Никита Михалков среди воинов Чингисхана
Но он уже чувствует неладное, и у этого русского человека есть еще надежда, что хоть его дети что-нибудь поймут. Или он сам когда-нибудь очнется, перестанет глушить сознание водкой или мечтами свалить за границу.
И монгол тоже зомби. Его предки завоевали полмира, а он едет в город, чтобы достать презервативы и избежать рождения «лишнего» ребенка. Его историческая память так же замутнена, хотя причины иные…
Моя картина о людях, не виноватых в том, что они стали такими. Они – результат неких внешних процессов, безмолвные жертвы, несчастные, которые, впрочем, уже ощущают, что они несчастны. Хотя бы на уровне подсознательно-эмоциональном…
Когда появились продюсеры Мишель Сейду и Жан-Луи Пиэль и предложили мне работать, я поначалу не верил, что они будут настолько безрассудны, чтобы связать себя обязательствами на основе пятистраничного либретто. Но они таки выпихнули меня со съемочной группой в Монголию. Я оказался там всего за десять дней до начала съемок. Когда же я наконец понял, что уже не сорваться с крючка, вспомнилась новая русская пословица: «Если насилие неизбежно, расслабься и постарайся получить удовольствие».
Подсознательно мне как режиссеру было очень приятно, что у меня крошечный сюжет для большого фильма. Мне хотелось рассказать историю, которая обладала бы собственным ритмом. Мне не хотелось торопиться.
Следующая проблема – как снимать фильм? Все мои предыдущие картины всегда тщательно готовились заранее. Я не жалею об этом, но, по правде говоря, иногда у меня было ощущение несвободы. В этот раз у меня было желание отдаться на волю фильму, как течению реки. Я решил использовать одновременно три камеры – вот почему я в конце концов потратил шестьдесят пять тысяч метров пленки. Впервые в жизни у меня возникло ощущение, что фильм ведет меня за собой. Я подчинился его воле.
Работа подчиняет своей воле художника, как степь подчиняет своей воле человека, будь он конный или пеший.
Степь должна стать – я вскоре ясно почувствовал это – самым большим откровением в фильме.
Степь – горизонтальное явление – для всех, кроме монголов. Для них степь – вертикальна.

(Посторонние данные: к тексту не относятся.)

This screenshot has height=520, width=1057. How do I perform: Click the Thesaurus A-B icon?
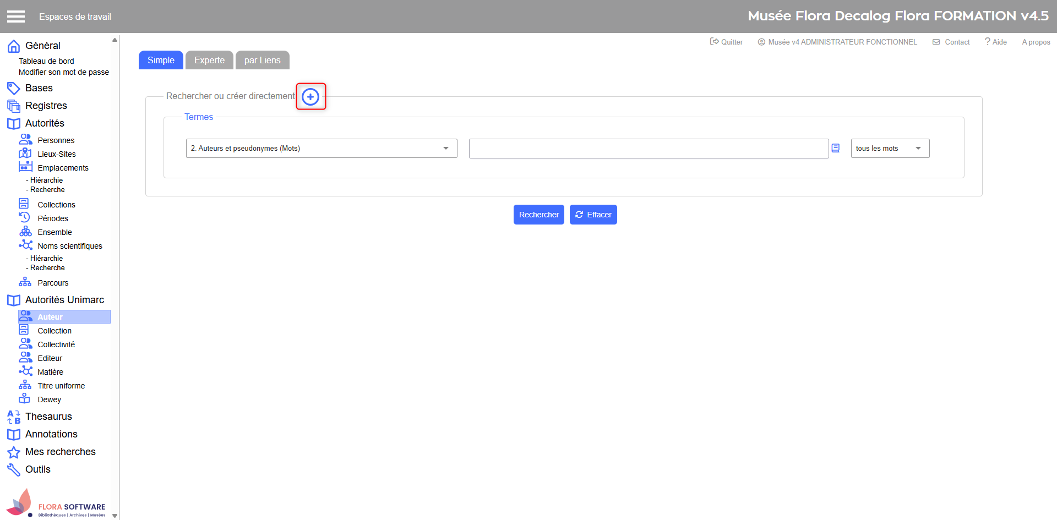(x=14, y=417)
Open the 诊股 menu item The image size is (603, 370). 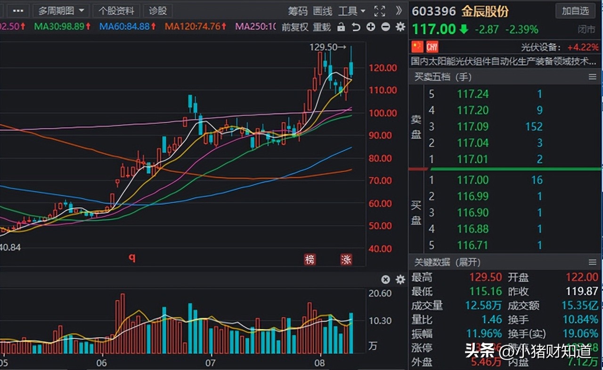(157, 10)
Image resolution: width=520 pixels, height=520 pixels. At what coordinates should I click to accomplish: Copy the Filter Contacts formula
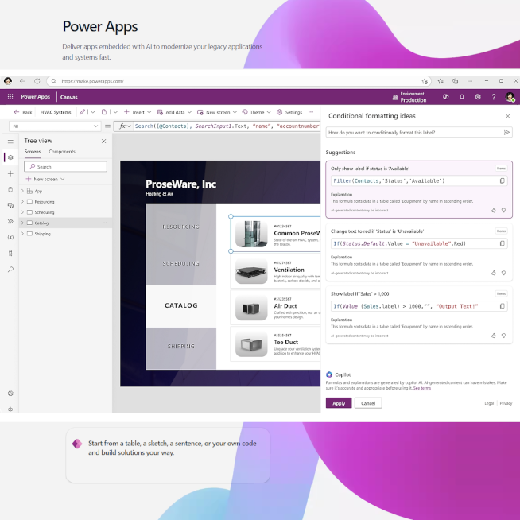click(502, 180)
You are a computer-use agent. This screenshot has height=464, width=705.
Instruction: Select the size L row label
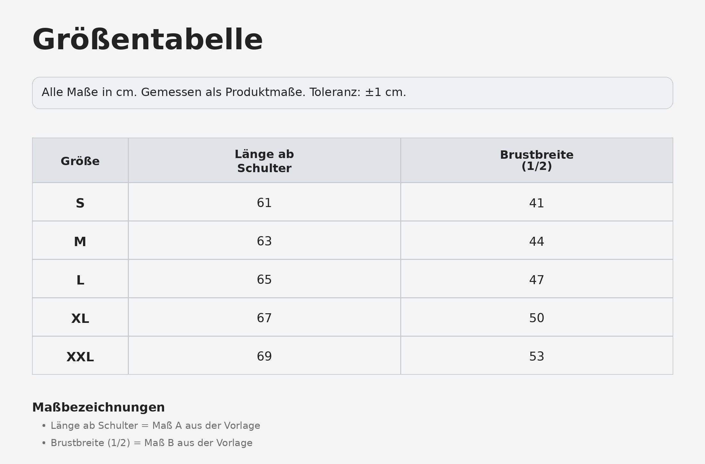click(80, 280)
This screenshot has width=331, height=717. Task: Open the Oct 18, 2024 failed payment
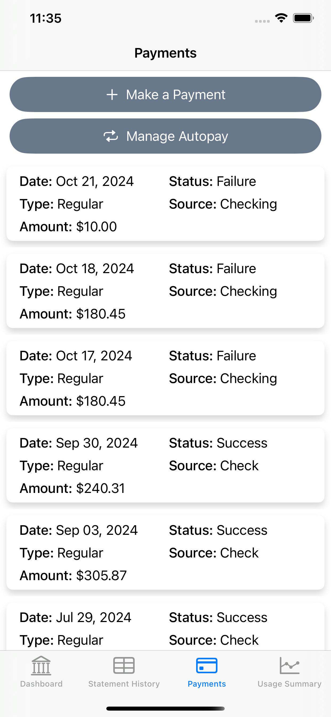coord(166,291)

Увиденная глазами туриста, например, из окна поезда, степь горизонтальна: в ней нет ни леса, ни холмов. Но стоит вам остановиться… Вглядитесь и прислушайтесь, и если вы не будете нарушать покой степи своим присутствием, вам, может быть, будет позволено увидеть степь такой, какая она есть: божественное явление, как океан, как тайга, как пустыня. Тогда вы сможете погрузиться в нее, ощутить ее головокружительную вертикальность и растаять в ней. Ощутить ее звуки, воздух, аромат.
Самое главное, чему я научился, соприкоснувшись со степью, – это терпение, необходимое для того, чтобы, насколько возможно, стать самим собой, почувствовать себя частью природы.
Владимир Гостюхин в роли шофера Сергея
Жан Ренуар писал: «Сегодня я полагаю, что время сарказмов миновало и что единственное, что я могу принести в этот нелогичный… и жесткий мир, – это мою любовь». Эти слова меняют наше отношение к искусству и творчеству. Что, кроме любви, может предложить нам великий художник, который осознал абсурдность мира? Вот почему меня тошнит от потоков крови, заливающих наши экраны. Это отвратительно. Сцена в «Урге», в которой монгол убивает овцу, частично является ответом на все это. Животное там убивают, чтобы съесть и накормить детей. Овца, которую в действительности убивают, это та самая овца, которую съедают в следующей сцене. (Обычно мы предпочитаем не знать, что совершается для того, чтобы мы были сыты, но обедаем всегда с аппетитом.)